What to work on: Copy out these rows word for word, starting at the first row and ending at the row that contains "Looking at the screenshot, I should click(x=91, y=356).".

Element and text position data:
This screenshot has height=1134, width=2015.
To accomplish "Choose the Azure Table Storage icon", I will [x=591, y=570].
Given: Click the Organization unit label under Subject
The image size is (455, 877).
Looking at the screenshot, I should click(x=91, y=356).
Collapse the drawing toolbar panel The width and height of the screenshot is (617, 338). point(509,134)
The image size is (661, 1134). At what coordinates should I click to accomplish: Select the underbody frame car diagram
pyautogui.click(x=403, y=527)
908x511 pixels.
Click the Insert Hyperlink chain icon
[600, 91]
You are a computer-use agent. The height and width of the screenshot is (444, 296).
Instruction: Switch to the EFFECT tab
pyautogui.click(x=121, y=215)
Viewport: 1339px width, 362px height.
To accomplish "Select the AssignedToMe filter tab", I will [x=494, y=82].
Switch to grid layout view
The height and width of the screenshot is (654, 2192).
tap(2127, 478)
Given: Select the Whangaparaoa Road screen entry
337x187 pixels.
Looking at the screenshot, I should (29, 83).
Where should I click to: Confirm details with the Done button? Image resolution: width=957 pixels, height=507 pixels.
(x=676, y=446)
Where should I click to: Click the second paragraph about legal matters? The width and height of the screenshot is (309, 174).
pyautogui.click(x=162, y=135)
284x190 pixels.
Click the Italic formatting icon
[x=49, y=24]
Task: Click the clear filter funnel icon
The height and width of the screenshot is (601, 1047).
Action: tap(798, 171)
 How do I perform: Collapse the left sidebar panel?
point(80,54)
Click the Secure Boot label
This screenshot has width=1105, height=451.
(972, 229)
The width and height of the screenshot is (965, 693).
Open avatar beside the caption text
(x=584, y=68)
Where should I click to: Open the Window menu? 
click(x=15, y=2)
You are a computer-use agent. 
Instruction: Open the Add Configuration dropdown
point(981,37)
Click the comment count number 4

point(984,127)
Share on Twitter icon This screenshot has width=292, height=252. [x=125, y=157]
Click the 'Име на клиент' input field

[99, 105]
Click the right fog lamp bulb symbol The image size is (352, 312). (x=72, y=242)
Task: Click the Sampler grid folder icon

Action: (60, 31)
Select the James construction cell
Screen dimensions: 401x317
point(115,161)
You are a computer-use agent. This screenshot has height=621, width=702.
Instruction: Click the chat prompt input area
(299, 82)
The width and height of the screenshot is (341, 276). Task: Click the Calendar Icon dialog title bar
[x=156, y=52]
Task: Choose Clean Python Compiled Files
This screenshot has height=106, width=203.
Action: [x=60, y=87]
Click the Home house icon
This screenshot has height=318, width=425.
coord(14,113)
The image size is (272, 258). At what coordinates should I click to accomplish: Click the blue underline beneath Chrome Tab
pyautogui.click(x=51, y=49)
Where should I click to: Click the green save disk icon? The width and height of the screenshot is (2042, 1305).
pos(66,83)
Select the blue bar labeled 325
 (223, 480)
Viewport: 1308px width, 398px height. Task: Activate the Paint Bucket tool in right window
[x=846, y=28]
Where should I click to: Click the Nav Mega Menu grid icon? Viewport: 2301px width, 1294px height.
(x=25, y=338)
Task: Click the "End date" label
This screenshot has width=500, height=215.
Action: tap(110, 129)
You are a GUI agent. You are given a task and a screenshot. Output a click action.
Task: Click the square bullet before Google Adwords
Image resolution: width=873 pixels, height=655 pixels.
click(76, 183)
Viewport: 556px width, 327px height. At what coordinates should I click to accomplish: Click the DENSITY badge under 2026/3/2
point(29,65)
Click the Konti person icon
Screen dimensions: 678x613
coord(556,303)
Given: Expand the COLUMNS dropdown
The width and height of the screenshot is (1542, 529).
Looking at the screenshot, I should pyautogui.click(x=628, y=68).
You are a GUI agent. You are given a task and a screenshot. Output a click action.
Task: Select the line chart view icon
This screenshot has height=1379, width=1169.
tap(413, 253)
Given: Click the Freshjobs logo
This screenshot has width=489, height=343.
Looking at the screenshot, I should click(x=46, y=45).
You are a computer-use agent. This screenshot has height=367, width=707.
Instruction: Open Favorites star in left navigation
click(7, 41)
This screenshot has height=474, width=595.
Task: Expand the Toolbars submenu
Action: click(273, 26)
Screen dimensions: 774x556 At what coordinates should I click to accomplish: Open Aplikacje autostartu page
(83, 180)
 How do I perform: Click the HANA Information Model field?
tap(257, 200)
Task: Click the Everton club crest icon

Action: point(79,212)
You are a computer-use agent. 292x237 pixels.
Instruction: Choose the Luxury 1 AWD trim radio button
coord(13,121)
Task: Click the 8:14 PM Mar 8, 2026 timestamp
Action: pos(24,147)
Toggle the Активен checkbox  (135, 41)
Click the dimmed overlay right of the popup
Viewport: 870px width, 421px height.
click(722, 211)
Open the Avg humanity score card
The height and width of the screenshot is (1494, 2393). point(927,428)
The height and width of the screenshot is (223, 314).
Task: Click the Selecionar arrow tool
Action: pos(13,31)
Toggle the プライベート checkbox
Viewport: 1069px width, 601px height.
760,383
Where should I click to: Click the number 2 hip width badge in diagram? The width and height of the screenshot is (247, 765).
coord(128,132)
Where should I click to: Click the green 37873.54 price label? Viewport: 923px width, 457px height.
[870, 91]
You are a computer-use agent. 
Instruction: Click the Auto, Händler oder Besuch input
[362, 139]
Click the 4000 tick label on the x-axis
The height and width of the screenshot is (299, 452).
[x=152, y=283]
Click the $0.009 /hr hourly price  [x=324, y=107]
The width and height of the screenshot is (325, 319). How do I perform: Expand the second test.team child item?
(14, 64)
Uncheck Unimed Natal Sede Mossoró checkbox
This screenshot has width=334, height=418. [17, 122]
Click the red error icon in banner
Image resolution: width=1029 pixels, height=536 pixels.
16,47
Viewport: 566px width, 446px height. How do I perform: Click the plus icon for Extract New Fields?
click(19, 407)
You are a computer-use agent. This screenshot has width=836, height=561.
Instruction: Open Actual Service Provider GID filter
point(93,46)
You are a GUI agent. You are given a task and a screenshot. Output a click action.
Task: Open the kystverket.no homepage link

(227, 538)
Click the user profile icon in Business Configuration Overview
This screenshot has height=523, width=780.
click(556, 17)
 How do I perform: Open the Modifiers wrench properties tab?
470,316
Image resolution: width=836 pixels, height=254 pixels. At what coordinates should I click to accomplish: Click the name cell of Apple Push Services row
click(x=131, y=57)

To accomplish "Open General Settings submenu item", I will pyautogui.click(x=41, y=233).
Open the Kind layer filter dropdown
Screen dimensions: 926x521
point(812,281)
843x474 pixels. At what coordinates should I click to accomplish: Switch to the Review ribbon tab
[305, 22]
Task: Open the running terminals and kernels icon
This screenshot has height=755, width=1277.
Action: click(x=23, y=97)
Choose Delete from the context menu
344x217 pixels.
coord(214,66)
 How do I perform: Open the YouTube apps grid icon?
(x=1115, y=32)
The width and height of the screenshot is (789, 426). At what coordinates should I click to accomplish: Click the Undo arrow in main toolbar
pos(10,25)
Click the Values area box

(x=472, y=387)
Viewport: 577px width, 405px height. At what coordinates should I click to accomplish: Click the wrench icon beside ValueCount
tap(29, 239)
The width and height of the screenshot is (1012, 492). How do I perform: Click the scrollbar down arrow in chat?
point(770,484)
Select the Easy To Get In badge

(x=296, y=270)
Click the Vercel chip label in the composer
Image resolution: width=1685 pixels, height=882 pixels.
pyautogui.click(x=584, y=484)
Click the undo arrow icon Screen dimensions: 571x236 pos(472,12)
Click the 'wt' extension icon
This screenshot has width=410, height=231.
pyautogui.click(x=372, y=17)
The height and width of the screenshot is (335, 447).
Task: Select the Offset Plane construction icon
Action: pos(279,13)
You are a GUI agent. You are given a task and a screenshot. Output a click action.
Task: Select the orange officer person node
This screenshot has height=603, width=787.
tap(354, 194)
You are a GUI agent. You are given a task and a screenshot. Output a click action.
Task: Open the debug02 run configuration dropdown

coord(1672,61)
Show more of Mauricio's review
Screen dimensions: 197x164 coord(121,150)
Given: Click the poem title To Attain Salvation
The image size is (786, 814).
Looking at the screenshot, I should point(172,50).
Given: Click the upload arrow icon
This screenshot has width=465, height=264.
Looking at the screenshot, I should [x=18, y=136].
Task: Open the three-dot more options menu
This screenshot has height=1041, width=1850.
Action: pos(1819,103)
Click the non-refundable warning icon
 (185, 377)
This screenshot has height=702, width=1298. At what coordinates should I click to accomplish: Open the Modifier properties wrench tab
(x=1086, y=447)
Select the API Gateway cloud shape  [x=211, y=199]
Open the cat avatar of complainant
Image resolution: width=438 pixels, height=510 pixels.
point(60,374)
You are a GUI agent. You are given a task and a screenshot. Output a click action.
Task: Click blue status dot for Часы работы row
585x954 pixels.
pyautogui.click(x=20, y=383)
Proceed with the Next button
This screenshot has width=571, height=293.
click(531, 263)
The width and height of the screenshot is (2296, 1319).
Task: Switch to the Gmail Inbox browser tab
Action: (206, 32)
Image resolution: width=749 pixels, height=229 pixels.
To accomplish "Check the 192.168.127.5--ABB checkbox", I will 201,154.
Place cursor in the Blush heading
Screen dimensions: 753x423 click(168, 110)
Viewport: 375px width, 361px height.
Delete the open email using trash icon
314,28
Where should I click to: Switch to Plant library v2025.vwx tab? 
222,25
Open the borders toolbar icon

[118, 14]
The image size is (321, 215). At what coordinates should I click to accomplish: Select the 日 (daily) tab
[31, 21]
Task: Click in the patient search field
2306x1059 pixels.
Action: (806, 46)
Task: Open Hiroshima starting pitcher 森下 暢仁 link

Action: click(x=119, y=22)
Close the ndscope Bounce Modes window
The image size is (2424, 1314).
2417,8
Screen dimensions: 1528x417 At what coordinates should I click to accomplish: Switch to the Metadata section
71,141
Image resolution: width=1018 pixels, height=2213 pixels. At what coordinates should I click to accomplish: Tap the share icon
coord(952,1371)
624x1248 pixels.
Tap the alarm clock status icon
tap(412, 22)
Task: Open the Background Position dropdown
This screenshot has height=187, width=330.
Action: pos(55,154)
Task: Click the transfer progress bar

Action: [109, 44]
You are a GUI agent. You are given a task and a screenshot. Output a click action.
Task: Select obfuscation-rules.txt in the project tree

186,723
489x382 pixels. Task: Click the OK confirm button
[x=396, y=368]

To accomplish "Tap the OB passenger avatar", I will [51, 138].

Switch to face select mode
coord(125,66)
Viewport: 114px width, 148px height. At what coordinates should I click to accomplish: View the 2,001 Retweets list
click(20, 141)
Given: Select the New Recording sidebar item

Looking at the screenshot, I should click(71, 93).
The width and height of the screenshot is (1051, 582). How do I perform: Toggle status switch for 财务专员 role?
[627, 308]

Solved exercise:
This screenshot has height=1134, width=2015.
To accomplish "Choose the Azure Table Storage icon", I will [x=591, y=570].
Given: Click the Organization unit label under Subject
The image size is (455, 877).
Looking at the screenshot, I should click(x=91, y=356).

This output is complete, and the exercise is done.